The hard truth for Rocky Mountain Industrials

By Harris Sherman

As a former Director of the Colorado Department of Natural Resources and as a consultant to the Glenwood Hot Springs Lodge & Pool and the Iron Mountain Hot Springs, I have closely followed the efforts of Rocky Mountain Aggregates, Inc. (now “Rocky Mountain Industrials” “RMI”) to convince BLM to verify the Mid-Continent Quarry deposit above Glenwood Springs as a “locatable mineral deposit” under the 1872 Mining Act.

Harris Sherman

Harris Sherman was twice Director of Colorado’s Department of Natural Resources and served as Under Secretary for Natural Resources & the Environment at USDA.

This verification is important since a “discovery” of a valuable mineral allows the mining company to remove and sell the locatable minerals without compensation to the United States and with less strident environmental oversight.

This issue is front and center in the ongoing conflicts over RMI’s mining plans, and is the subject of a nearly completed BLM mineral examination.

RMI contends that the quarry contains quantities of a locatable mineral — i.e. high grade limestone — and therefore the entire quarry site (which also includes large quantities of aggregate) is subject to the 1872 Mining Act for which no royalties can be charged.

Apparently RMI has only performed core drilling on a tiny portion of the 400-acre site, but claims it has established a “discovery” on the overall site based on core samples taken by a predecessor mining company some 40 to 60 years ago without BLM oversight.

There is much wrong with this picture that warrants very critical and careful review and ultimate rejection by BLM.
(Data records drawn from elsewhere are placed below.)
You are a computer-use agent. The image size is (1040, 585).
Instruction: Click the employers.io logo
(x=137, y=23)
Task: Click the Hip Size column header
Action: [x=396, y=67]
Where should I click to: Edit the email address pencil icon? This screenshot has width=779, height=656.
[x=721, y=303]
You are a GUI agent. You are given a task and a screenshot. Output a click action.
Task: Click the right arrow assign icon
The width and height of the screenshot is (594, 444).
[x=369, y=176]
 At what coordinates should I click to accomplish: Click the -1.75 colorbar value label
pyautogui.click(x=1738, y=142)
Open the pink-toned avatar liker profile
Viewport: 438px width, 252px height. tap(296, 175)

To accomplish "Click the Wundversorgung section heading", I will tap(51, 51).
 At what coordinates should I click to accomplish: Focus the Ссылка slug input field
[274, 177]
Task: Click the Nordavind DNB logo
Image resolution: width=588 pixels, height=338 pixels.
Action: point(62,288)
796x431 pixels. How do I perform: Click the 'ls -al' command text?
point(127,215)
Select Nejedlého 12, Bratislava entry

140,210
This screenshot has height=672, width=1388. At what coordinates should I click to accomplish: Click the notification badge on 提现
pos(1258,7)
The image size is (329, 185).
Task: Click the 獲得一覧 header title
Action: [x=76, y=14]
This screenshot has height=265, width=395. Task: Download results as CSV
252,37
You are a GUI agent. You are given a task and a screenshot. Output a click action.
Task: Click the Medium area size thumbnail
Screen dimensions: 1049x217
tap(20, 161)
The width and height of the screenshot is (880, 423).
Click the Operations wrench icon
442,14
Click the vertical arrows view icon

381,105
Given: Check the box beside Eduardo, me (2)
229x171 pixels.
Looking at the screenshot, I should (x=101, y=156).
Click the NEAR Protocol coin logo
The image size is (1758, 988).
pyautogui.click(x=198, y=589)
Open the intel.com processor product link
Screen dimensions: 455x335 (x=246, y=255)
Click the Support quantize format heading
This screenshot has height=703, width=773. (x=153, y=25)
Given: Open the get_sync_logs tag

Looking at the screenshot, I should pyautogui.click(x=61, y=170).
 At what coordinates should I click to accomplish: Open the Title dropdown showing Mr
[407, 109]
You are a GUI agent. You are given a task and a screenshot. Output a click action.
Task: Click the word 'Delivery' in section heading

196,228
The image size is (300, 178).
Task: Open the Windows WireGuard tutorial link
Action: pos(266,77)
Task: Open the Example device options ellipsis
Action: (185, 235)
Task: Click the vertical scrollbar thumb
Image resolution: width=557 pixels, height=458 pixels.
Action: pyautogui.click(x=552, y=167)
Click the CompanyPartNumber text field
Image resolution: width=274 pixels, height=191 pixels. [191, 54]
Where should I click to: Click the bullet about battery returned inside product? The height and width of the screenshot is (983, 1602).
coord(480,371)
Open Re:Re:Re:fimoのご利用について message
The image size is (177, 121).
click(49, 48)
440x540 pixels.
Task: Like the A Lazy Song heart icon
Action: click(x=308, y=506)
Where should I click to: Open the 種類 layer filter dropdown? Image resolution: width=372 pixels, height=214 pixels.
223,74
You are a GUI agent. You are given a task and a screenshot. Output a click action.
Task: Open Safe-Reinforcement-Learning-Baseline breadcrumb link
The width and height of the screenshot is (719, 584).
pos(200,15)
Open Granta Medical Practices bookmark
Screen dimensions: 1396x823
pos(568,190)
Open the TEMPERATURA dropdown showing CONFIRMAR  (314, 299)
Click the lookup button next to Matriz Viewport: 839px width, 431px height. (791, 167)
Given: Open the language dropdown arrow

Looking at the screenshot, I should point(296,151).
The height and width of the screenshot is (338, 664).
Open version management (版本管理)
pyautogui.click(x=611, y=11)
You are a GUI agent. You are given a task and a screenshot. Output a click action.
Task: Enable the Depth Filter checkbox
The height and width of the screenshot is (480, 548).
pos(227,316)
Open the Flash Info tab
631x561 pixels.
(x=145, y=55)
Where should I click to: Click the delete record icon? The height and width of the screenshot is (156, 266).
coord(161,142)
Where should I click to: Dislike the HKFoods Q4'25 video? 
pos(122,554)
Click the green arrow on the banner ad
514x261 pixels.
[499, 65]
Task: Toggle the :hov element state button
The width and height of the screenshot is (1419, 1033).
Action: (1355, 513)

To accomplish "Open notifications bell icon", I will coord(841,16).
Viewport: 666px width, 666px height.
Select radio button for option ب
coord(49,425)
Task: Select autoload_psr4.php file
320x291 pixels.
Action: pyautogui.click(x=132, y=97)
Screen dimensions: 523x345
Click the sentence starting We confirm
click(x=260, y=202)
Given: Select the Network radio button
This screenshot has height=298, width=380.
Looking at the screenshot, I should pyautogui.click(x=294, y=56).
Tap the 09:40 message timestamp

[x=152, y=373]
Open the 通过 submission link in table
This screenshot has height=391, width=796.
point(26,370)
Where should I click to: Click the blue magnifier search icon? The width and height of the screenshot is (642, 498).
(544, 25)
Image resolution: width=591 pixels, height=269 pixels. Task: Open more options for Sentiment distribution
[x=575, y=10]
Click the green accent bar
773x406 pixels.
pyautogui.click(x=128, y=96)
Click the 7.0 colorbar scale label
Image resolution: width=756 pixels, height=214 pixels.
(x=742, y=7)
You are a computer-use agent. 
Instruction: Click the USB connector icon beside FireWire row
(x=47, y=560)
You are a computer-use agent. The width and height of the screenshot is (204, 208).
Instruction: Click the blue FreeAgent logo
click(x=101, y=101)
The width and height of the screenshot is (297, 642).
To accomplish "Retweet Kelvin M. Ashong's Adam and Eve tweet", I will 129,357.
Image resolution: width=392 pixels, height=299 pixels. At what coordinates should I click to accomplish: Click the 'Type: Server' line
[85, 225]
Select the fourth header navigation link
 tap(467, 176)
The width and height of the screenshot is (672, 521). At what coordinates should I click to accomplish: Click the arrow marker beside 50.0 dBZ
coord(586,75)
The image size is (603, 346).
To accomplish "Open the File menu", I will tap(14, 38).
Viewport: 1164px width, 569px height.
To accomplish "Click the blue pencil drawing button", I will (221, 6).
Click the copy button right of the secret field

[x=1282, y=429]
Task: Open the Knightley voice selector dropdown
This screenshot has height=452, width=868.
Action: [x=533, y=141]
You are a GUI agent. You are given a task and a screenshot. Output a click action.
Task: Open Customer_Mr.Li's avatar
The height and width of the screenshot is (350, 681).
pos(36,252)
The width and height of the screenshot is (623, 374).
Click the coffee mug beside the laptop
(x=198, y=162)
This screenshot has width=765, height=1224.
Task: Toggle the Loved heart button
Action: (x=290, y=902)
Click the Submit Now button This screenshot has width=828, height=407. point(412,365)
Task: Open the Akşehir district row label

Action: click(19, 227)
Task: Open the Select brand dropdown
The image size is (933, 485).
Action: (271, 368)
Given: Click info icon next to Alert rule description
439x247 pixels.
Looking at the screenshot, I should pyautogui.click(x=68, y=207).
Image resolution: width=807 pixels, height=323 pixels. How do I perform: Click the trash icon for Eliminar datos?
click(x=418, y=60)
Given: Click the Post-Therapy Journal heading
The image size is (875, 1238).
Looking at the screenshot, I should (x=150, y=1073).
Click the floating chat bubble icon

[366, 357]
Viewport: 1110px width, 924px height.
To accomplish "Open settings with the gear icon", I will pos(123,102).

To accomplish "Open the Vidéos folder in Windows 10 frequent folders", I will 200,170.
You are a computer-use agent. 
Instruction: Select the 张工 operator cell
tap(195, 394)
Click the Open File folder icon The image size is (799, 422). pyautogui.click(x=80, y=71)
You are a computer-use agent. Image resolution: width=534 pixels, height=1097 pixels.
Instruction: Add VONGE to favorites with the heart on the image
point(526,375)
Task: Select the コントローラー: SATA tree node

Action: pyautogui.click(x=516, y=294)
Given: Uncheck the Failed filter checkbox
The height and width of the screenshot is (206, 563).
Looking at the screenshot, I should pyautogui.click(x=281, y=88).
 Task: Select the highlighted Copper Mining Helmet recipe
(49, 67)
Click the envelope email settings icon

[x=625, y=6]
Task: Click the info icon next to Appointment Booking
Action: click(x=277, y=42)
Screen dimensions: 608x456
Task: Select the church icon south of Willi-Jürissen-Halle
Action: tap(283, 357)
Whether RMI can establish the “discovery” of high-grade limestone that meets BLM’s 95 percent purity standard is dubious at best. Certainly without verifiable representative samples of the entire site, a discovery cannot be established. Such a verification does not exist. It could only be confirmed by BLM independently supervising the drilling of additional exploratory holes. That has not happened to date.

In addition, “discovery” requires the applicant to meet a variety of “marketability” tests demonstrating that the limestone has unique properties that give it a distinct and special value if used for aggregate, and that the limestone can be extracted, transported and marketed at a profit at the present time.

For example, high grade limestone is used in underground coal mines to line tunnels in a way that minimizes coal dust and thus protects miners. These markets are limited and would likely only require small amounts of limestone.

In reality, RMI’s primary interest in the quarry is not about high grade limestone but instead is about aggregate. Make no mistake about RMI’s intention — its principal mining plan is to extract vast quantities of aggregate and ship this product by rail to the Front Range. This plan was detailed in a July 6 article in the Denver Post. RMI is planning a massive industrial site near Denver International Airport where the gravel will be stored.

There are serious wrinkles to the RMI plan. Aggregate is a common variety mineral, not covered by 1872 Mining Act, and is subject to a different federal statute requiring that the mining company pay a royalty to the federal government for each ton mined.

This is exactly what RMI has not been doing over the past few years at the existing quarry above Glenwood Springs, where it has mined and sold aggregate without paying BLM a royalty. This failure to pay for the aggregate product is now the subject of a federal lawsuit filed by the Citizens’ Alliance against BLM.

Clearly, if RMI must pay the federal government for this product, it is extremely unlikely RMI could compete in the aggregate market on the Front Range, since RMI would have shipping costs that Front Range competitors do not have. RMI has tried to bootstrap its aggregate plan onto the back of an alleged limestone discovery, which is also contrary to federal law.

Based on my experience, I cannot see a scenario where BLM will conclude that the aggregate RMI is seeking is an “uncommon variety” and hence “locatable.” Since passage of the Common Varieties Act in 1955, no deposit of limestone or dolomite used for aggregate has ever been determined to be an uncommon variety of stone.

Bottom line: BLM’s pending mineral examination should conclude that the quarry above Glenwood Springs does not meet the tests for a “locatable mineral.” Instead, if mined, it must come under the statutes which govern aggregate deposits and their accompanying royalty payments to the United States. In such a case, this long and tortured odyssey of RMI may come to an end.

Harris Sherman was twice Director of Colorado’s Department of Natural Resources and served as Under Secretary for Natural Resources & the Environment at the U.S. Department of Agriculture.

This op-ed appeared in the Glenwood Springs Post Independent on July 29, 2020.